Someone routed their internet traffic through a Tailscale exit node running on their home server and traced every packet. The result? Clean encapsulation, no leaks detected, but your home IP address becomes the public face of all that traffic. ISPs, websites, and adversaries see your residential connection, not some data center.
This experiment, shared on Hacker News, cuts to the core of Tailscale’s appeal and pitfalls. Tailscale builds a peer-to-peer mesh VPN on WireGuard, letting devices connect securely without port forwarding. Exit nodes take it further: tag a machine with --advertise-exit-node, and clients route all outbound traffic through it. In 2023, Tailscale hit 2 million users, mostly developers and small teams ditching OpenVPN hassles.
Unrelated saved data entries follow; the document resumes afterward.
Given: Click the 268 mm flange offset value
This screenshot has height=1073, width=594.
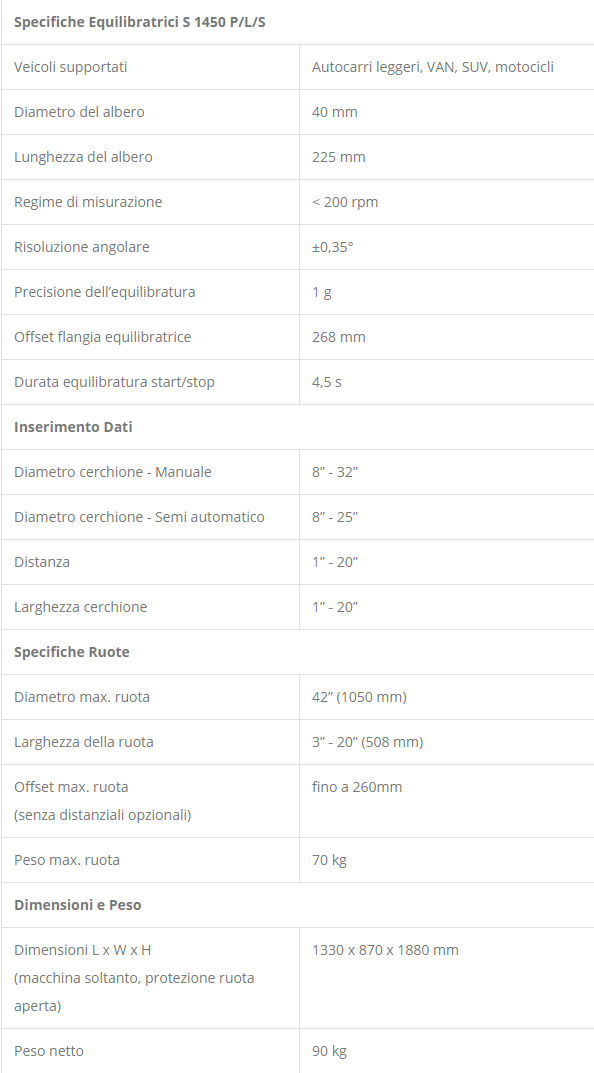Looking at the screenshot, I should [x=339, y=337].
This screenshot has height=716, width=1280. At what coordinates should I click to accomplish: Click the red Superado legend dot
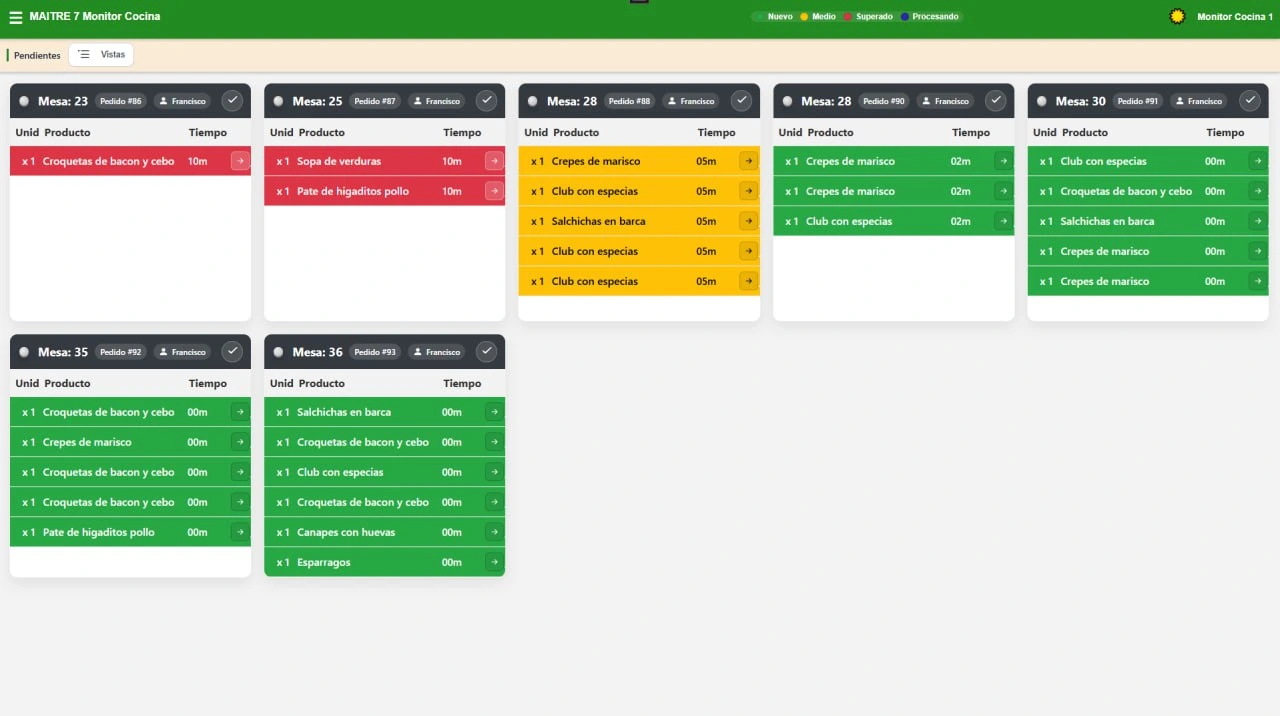click(x=848, y=17)
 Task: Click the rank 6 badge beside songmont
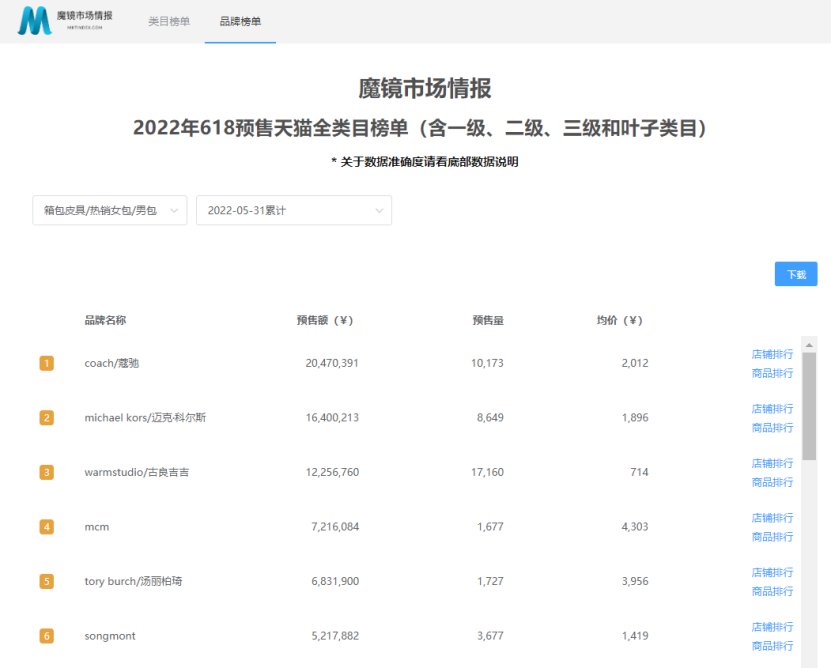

The Trace: How Traffic Flows
The author fired up Wireshark on the client and tcpdump on the Linux home server acting as exit node. Client sends UDP packets over WireGuard to the exit node’s tailscale IP (100.x.x.x range). Those packets carry the full IP stack: original TCP/UDP destined for the internet.
On the exit node:
sudo tcpdump -i tailscale0 -n -v
Packets arrive encrypted, Tailscale decapsulates them. The server applies NAT via iptables (SNAT on postrouting), rewriting source IP to its public residential one—say, 203.0.113.42 from Comcast. Then out via eth0 to the destination. Return traffic reverses: destination replies to home IP, server DNATs back to client tailscale IP, re-encapsulates in WireGuard.
No IPv6 leaks if disabled properly. DNS queries? Tailscale’s MagicDNS resolves via the tailnet, but you can override with exit node’s DNS. The trace confirmed zero leakage: nothing escaped the tunnel. Latency added 20-50ms roundtrip from client in Europe to US home server, per the post’s graphs.
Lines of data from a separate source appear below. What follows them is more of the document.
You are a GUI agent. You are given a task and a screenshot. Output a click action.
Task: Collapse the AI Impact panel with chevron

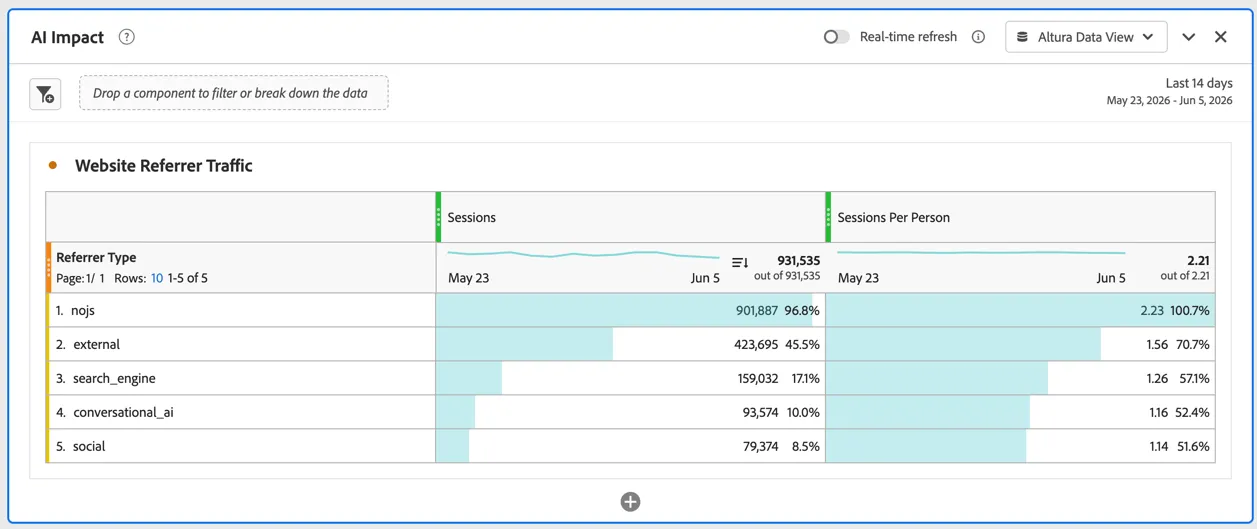pyautogui.click(x=1188, y=37)
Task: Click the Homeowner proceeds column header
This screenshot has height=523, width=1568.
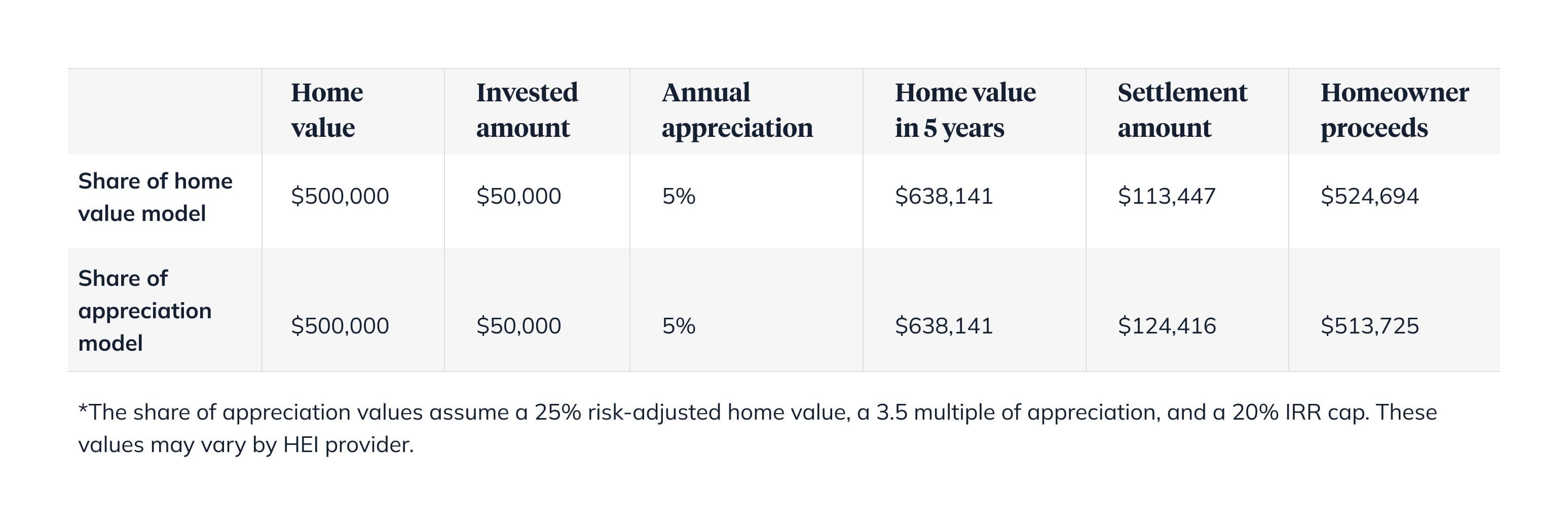Action: pos(1394,110)
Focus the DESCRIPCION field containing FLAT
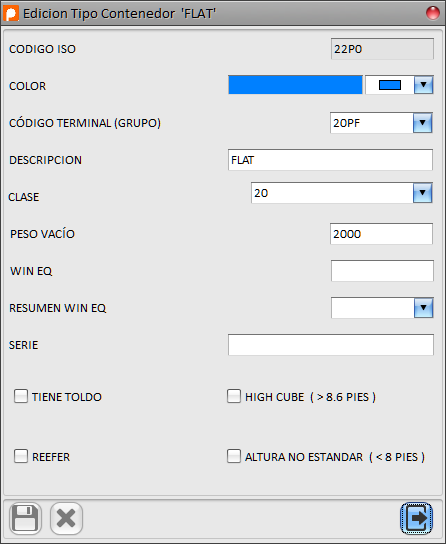446x544 pixels. (330, 160)
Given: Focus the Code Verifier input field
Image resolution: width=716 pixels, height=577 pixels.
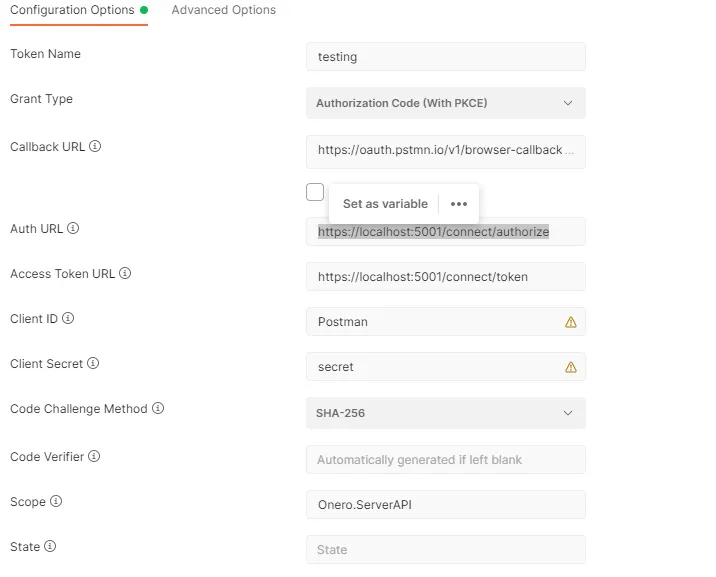Looking at the screenshot, I should [445, 460].
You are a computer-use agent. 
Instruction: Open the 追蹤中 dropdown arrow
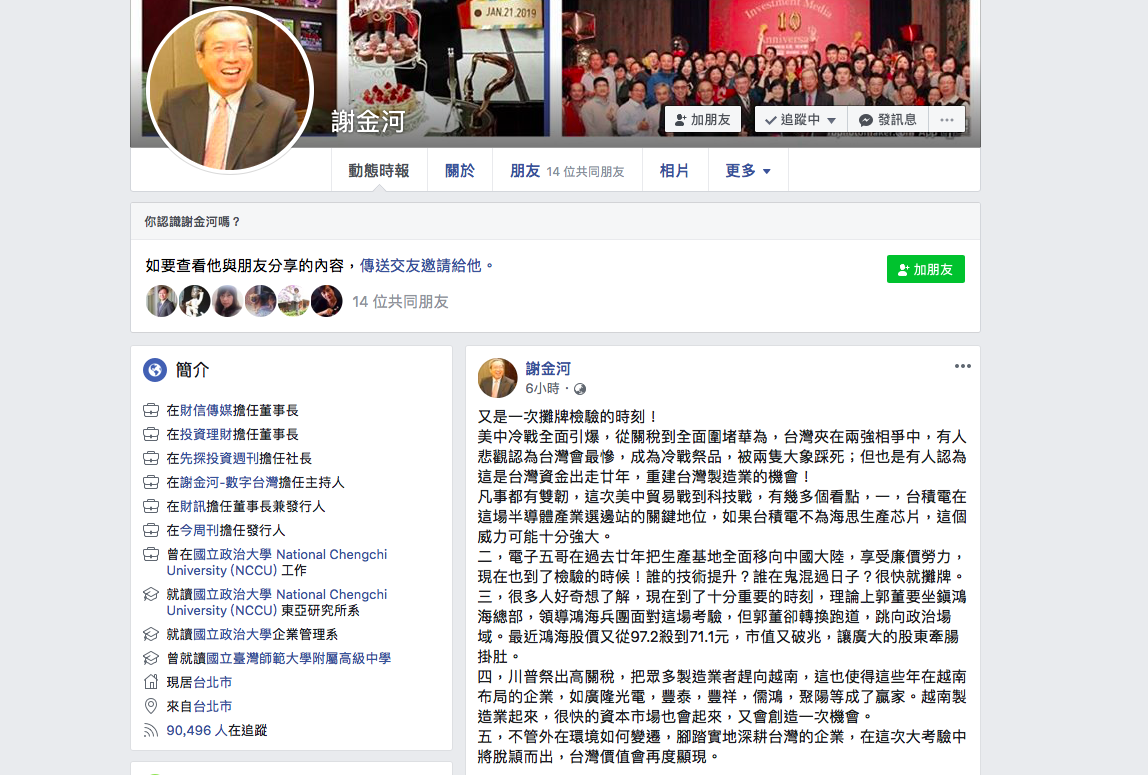tap(832, 118)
Facts match Tailscale docs: they use userspace WireGuard (wireguard-go) for cross-platform, with kernel mode on Linux for speed. Exit nodes require ACL approval in tailnet policy files—JSON like {"acls": [{"action": "accept", "src": ["autogroup:internet"], "dst": ["autogroup:internet"]}]}.
Risks and Realities
It works, but why does this matter? Your home IP screams “person,” not “VPN service.” Websites log it; Netflix blocks it faster than datacenter IPs. ISPs retain connection logs for 6-12 months under US CALEA rules, tying activity to your billing address. In 2022, Tailscale disclosed a supply-chain vuln in their installer, fixed promptly—reminder that even “zero trust” needs vigilance.
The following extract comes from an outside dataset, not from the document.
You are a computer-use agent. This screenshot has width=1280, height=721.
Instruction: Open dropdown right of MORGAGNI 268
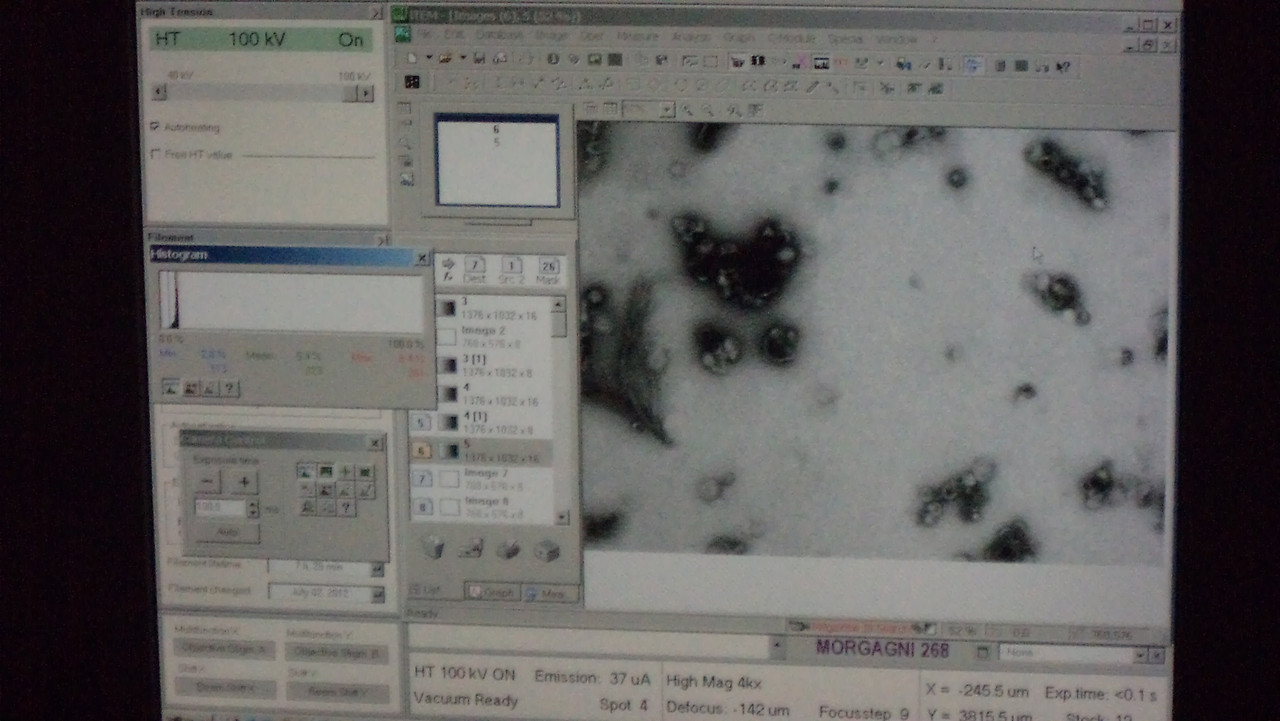point(1139,654)
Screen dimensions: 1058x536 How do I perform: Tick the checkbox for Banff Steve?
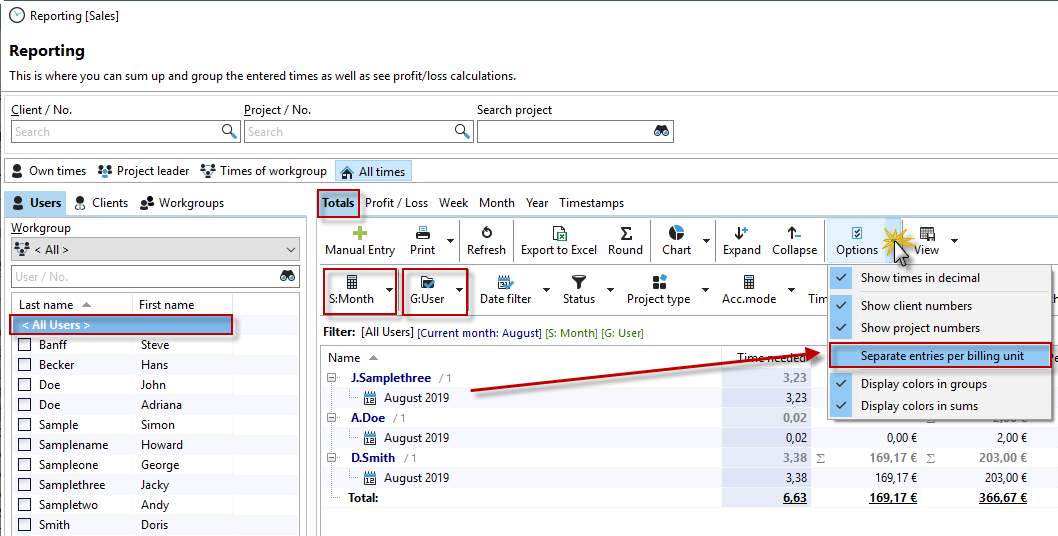25,345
Skeptical take: Tailscale beats consumer VPNs like ExpressVPN on privacy (no central logs, E2E encrypted mesh), but exit nodes demand trust. Use a friend’s home node? They see your decapsulated traffic metadata. Compromise their box, and you’re exposed. Home setups face port scans, DDoS if your IP hits blocklists from client abuse.
Numbers: Tailscale’s 2023 Series C valued them at $500M+ after 1M+ devices. Competitors like Netmaker or Headscale (open-source Tailscale control server) offer self-hosting, dodging SaaS reliance. For anonymity, chain with Tor or a VPS exit—but that adds hops, latency spikes to 200ms+.
Pro tip: Run exit on a VPS ($5/mo at Vultr) with clean IP rotation. Monitor with tailscale status --json | jq '.ExitNodes'. Test leaks at ipleak.net post-setup.
Bottom line: Tailscale exit nodes deliver reliable tunneling for remote work or bypassing geo-blocks. The trace proves technical solidity, but implications hit privacy hard. Residential IPs deanonymize you—use accordingly, or stick to SOCKS proxies for subtlety. Devs love it for tailnet-internal access; don’t treat it as full Tor.